### GOAL
Could you retype the stretch of items from the line containing "You are a computer-use" through the line containing "click(591, 902)", both lines included, with the pictures left out?

[Interface element items]
+++

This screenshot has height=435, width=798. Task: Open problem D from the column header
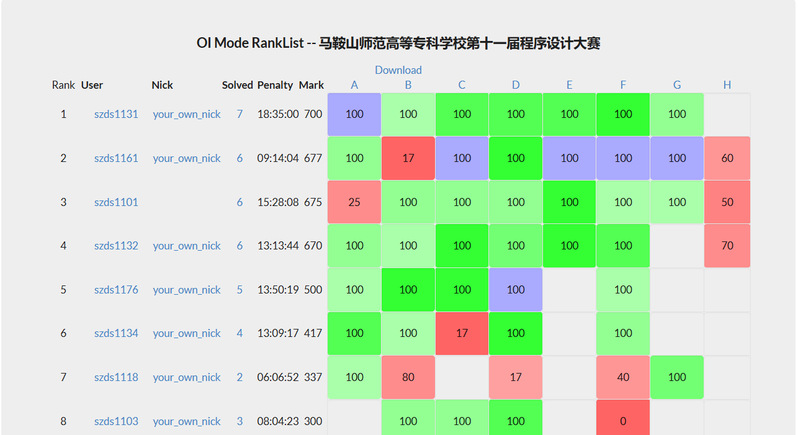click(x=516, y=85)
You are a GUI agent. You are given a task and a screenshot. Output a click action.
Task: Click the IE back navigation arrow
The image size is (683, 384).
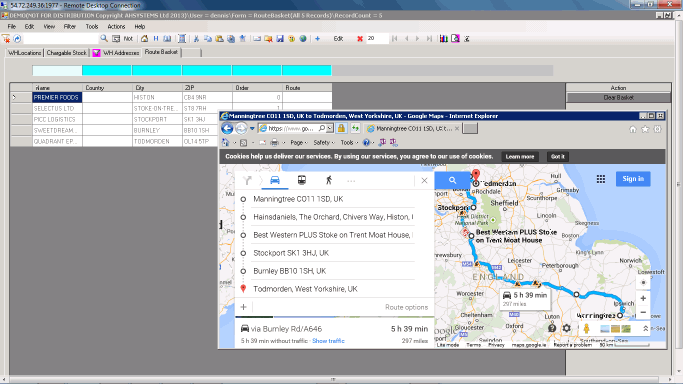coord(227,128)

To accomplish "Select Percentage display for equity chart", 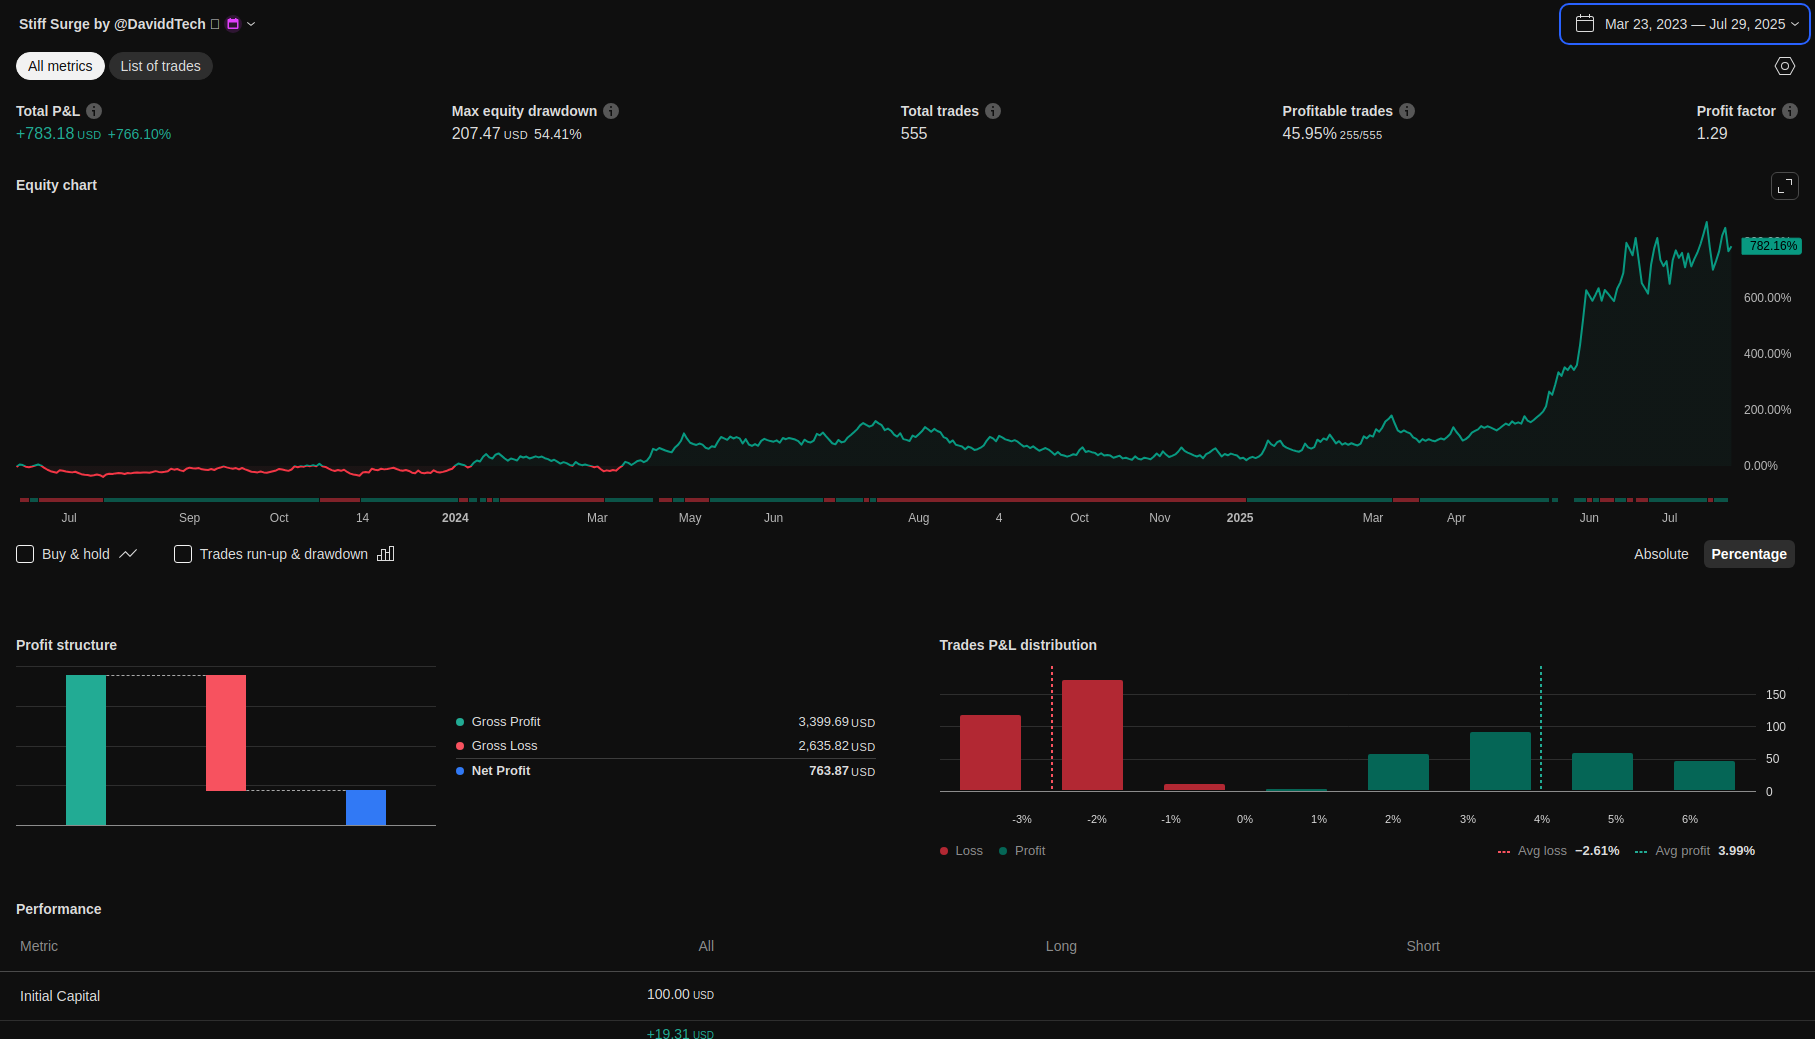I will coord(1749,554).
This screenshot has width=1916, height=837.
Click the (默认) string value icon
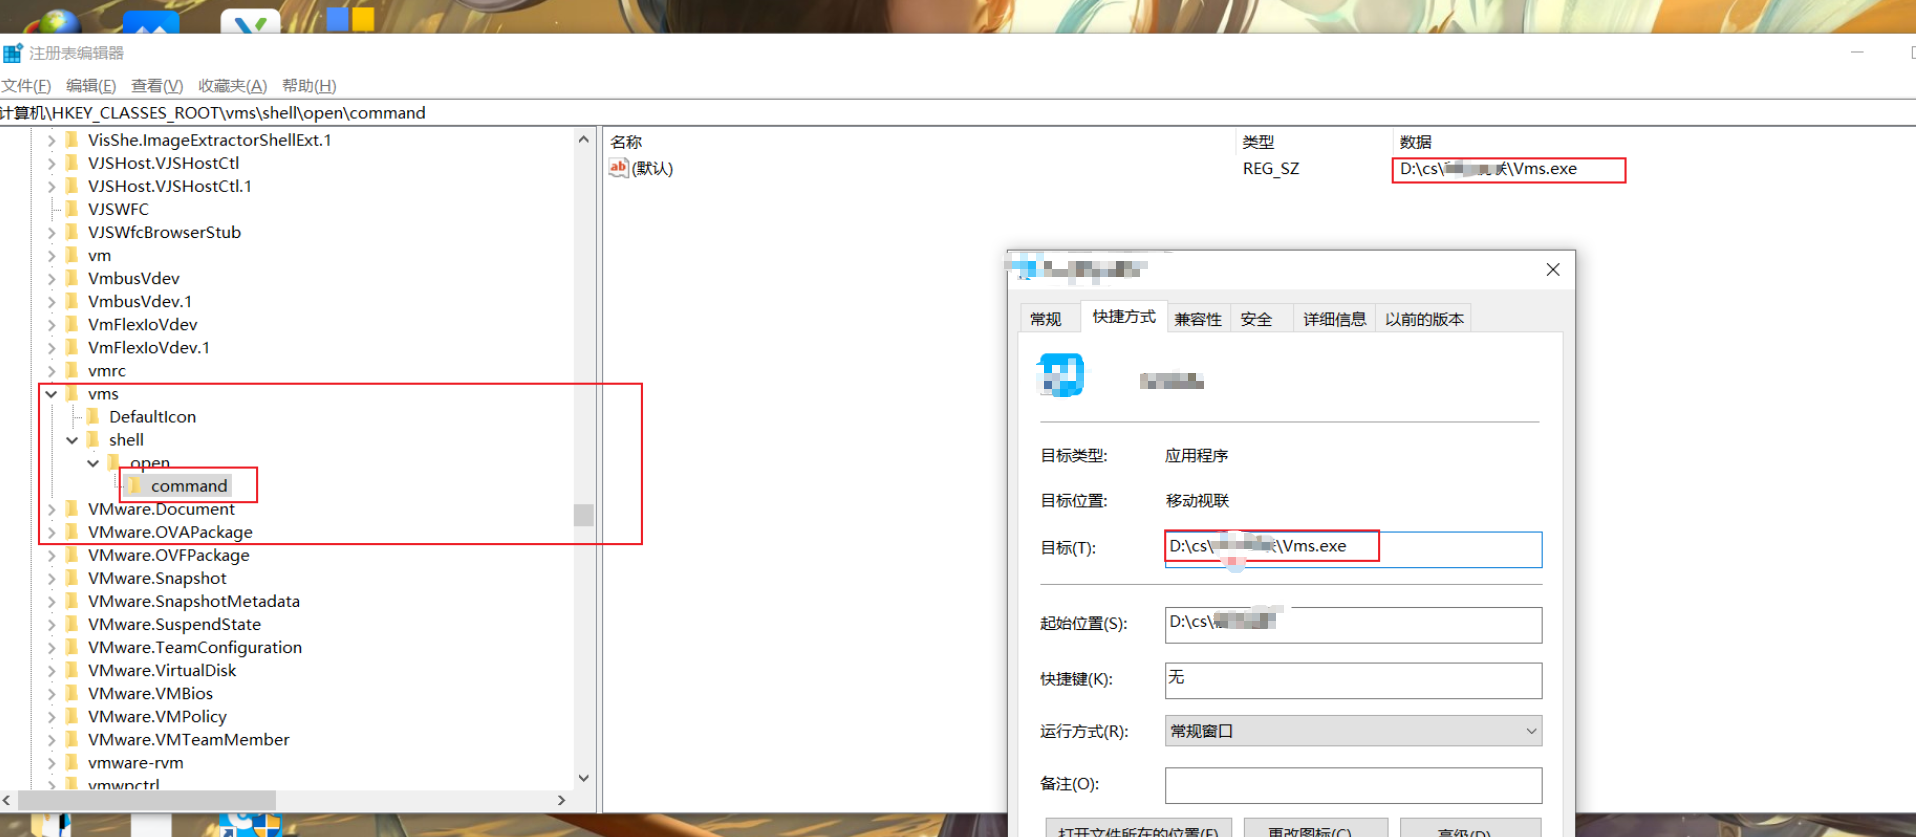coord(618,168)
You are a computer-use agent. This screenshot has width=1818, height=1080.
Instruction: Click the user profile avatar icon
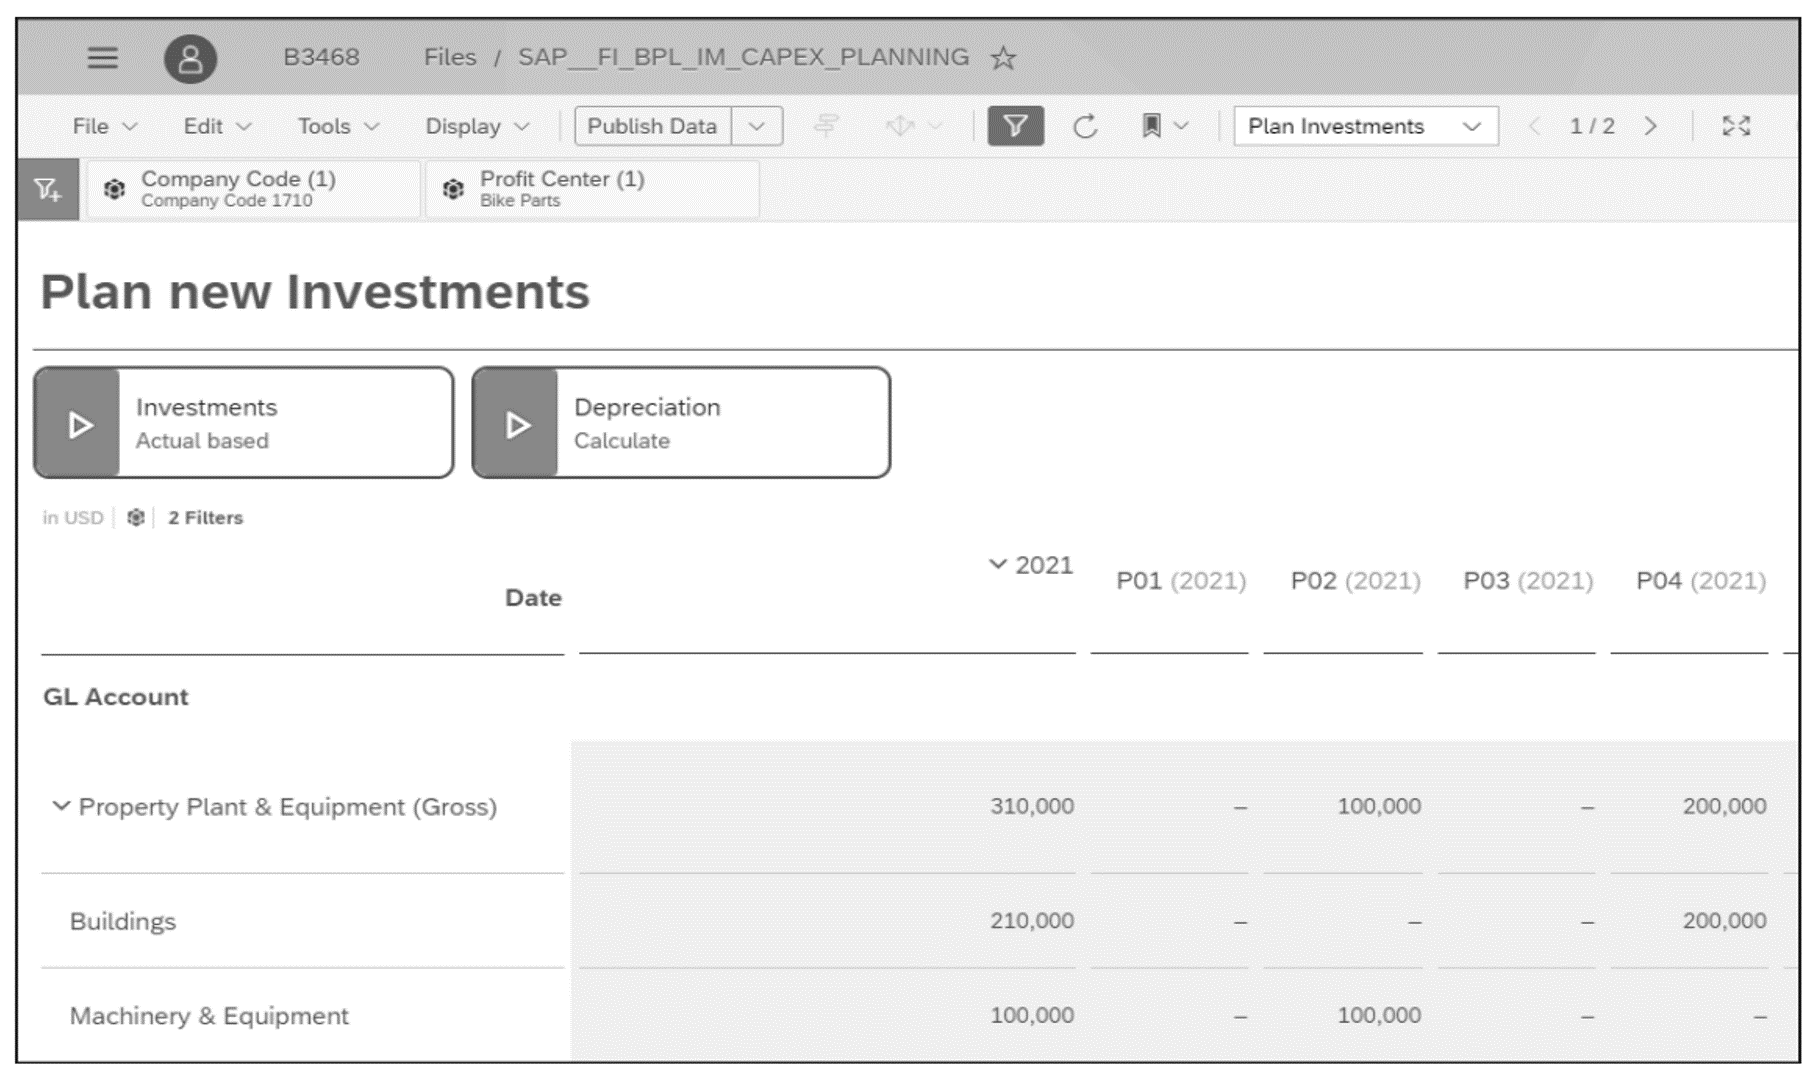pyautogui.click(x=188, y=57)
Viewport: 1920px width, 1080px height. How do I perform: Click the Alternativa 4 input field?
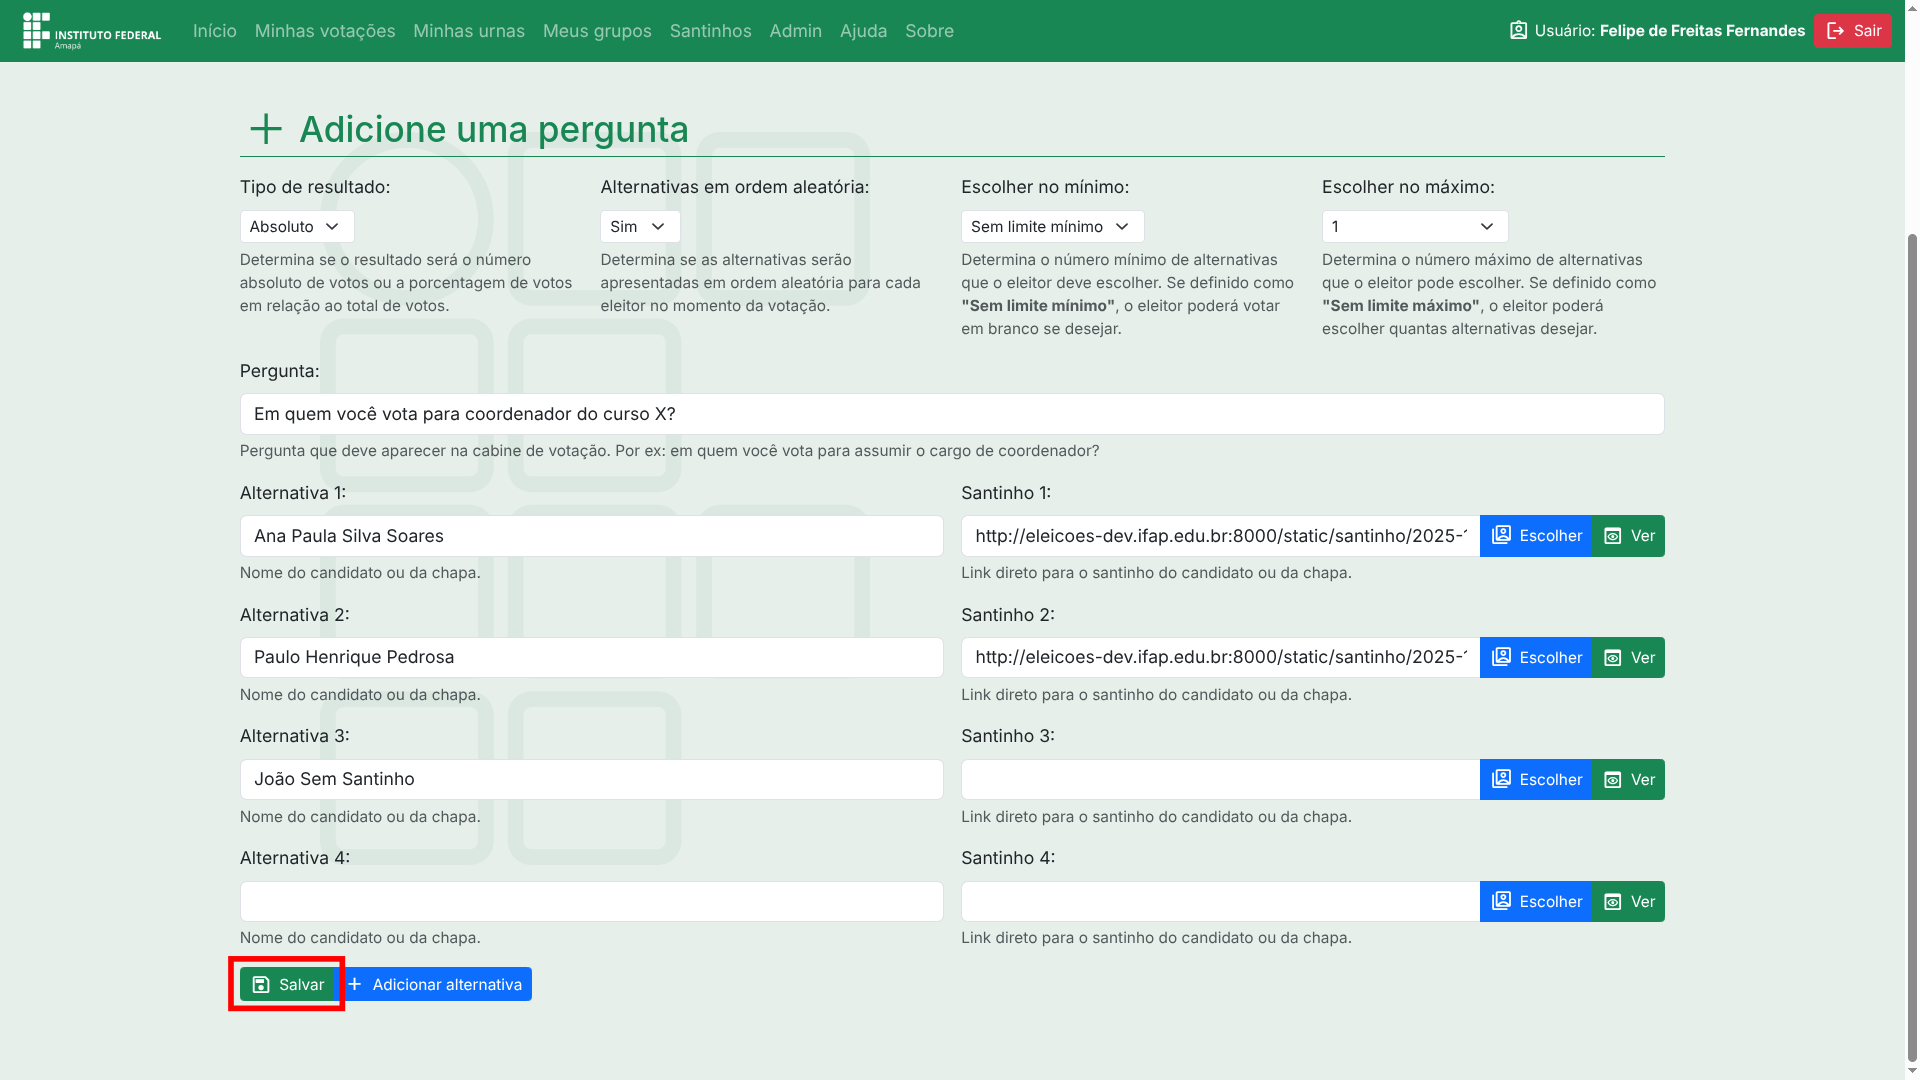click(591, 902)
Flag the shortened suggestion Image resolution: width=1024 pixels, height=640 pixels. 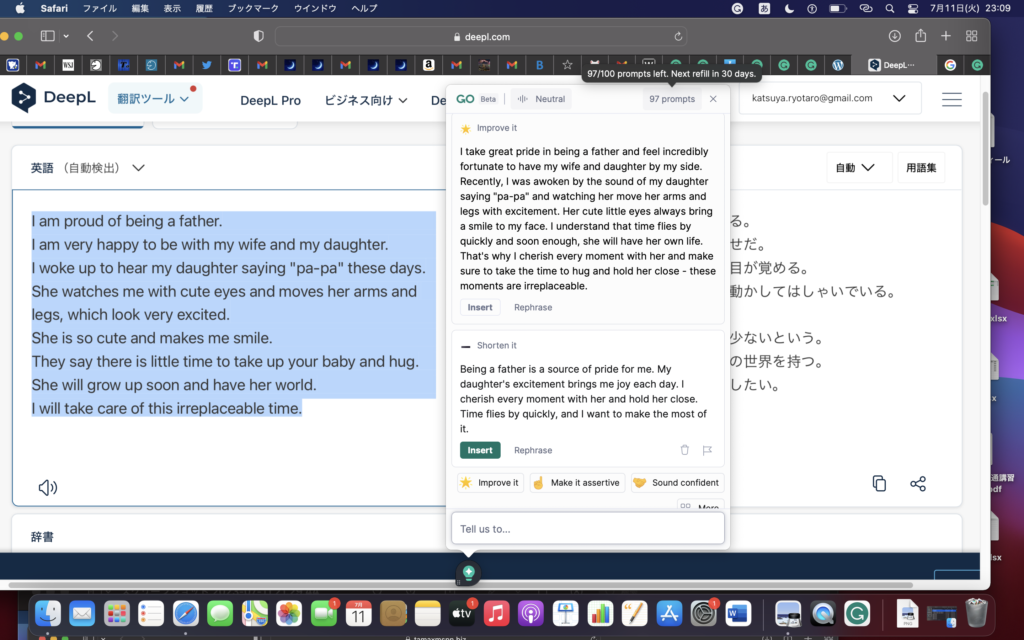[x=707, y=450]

+++

### RESPONSE BELOW
You are a computer-use agent. This screenshot has width=1818, height=1080.
Instruction: Click the user profile avatar icon
pyautogui.click(x=188, y=57)
Viewport: 1920px width, 1080px height. How do I perform: Click the Alternativa 4 input field?
click(591, 902)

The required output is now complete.